*** Opening Exercise data ***

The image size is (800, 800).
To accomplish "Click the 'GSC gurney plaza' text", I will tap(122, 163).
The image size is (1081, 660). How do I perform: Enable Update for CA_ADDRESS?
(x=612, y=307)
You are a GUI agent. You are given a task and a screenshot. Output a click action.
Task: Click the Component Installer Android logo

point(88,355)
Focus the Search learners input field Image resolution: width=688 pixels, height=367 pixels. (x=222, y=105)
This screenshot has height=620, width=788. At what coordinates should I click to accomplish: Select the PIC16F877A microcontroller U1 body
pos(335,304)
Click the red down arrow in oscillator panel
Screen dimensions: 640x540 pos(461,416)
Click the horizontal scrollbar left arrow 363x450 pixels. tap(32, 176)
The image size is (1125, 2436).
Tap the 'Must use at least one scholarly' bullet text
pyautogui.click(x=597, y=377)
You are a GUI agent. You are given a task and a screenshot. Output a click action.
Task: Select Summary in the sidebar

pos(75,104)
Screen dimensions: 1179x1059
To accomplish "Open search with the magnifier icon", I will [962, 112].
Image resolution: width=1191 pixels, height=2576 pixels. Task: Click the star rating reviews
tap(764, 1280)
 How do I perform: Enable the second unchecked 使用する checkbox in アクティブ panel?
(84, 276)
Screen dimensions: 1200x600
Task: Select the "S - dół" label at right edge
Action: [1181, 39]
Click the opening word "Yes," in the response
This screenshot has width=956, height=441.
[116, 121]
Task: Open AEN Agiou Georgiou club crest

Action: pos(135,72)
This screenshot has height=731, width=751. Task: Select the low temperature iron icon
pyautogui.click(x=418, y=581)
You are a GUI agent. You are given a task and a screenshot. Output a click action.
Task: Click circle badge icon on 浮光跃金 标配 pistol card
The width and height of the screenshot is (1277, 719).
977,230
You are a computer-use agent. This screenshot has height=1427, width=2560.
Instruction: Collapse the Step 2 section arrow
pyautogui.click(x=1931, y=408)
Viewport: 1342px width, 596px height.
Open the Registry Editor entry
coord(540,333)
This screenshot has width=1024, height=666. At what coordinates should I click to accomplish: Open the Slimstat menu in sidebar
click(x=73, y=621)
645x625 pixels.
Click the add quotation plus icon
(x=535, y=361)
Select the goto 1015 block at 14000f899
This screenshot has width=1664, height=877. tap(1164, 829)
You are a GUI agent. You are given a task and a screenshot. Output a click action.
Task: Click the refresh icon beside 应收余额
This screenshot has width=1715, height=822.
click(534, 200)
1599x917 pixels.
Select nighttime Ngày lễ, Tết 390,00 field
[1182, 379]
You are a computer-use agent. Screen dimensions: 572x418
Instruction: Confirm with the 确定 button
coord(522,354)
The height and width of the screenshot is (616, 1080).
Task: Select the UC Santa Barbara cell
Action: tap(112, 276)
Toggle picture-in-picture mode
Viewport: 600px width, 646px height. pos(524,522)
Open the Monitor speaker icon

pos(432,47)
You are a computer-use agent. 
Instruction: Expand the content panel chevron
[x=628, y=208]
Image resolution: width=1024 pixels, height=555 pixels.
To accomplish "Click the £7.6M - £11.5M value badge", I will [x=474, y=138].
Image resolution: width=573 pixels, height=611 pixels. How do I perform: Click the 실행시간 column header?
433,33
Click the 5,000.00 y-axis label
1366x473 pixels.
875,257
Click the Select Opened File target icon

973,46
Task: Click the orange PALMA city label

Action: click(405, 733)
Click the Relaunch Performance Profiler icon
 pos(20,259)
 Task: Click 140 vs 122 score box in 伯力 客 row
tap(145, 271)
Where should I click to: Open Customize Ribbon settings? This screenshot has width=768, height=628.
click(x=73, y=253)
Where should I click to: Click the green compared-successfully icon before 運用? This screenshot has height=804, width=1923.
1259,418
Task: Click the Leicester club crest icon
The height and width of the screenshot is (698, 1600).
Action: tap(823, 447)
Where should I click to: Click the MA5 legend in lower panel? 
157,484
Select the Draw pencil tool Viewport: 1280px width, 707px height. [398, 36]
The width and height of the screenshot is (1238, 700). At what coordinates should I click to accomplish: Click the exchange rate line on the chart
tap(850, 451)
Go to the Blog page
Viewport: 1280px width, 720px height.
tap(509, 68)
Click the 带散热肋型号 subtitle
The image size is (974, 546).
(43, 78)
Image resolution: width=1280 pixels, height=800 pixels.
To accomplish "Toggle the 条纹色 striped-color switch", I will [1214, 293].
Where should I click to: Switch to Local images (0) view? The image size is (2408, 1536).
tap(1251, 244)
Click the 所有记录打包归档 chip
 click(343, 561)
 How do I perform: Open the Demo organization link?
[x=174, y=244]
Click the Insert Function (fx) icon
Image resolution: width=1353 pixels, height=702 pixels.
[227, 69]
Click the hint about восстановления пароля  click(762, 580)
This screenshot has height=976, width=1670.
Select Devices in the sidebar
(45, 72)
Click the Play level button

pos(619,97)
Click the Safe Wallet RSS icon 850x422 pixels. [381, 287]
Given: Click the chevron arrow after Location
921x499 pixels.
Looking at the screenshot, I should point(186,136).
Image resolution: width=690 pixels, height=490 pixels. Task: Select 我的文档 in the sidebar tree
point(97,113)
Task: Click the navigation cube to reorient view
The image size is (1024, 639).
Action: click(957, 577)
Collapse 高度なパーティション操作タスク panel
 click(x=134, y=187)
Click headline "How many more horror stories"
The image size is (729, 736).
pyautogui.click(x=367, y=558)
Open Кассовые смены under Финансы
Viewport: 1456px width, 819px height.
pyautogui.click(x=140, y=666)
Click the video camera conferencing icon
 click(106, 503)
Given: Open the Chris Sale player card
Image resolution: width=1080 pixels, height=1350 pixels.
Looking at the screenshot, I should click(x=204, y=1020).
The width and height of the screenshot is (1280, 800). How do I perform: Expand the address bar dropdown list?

*** Closing Exercise data ***

→ Activity: Only the final stretch of the entries above is needed: print exactly the lines from the line containing "The image size is (729, 736)." through the last one.

→ Answer to the problem:
The image size is (729, 736).
pyautogui.click(x=367, y=558)
Open Кассовые смены under Финансы
Viewport: 1456px width, 819px height.
pyautogui.click(x=140, y=666)
Click the video camera conferencing icon
 click(106, 503)
Given: Open the Chris Sale player card
Image resolution: width=1080 pixels, height=1350 pixels.
Looking at the screenshot, I should click(x=204, y=1020).
The width and height of the screenshot is (1280, 800). How do I perform: Expand the address bar dropdown list?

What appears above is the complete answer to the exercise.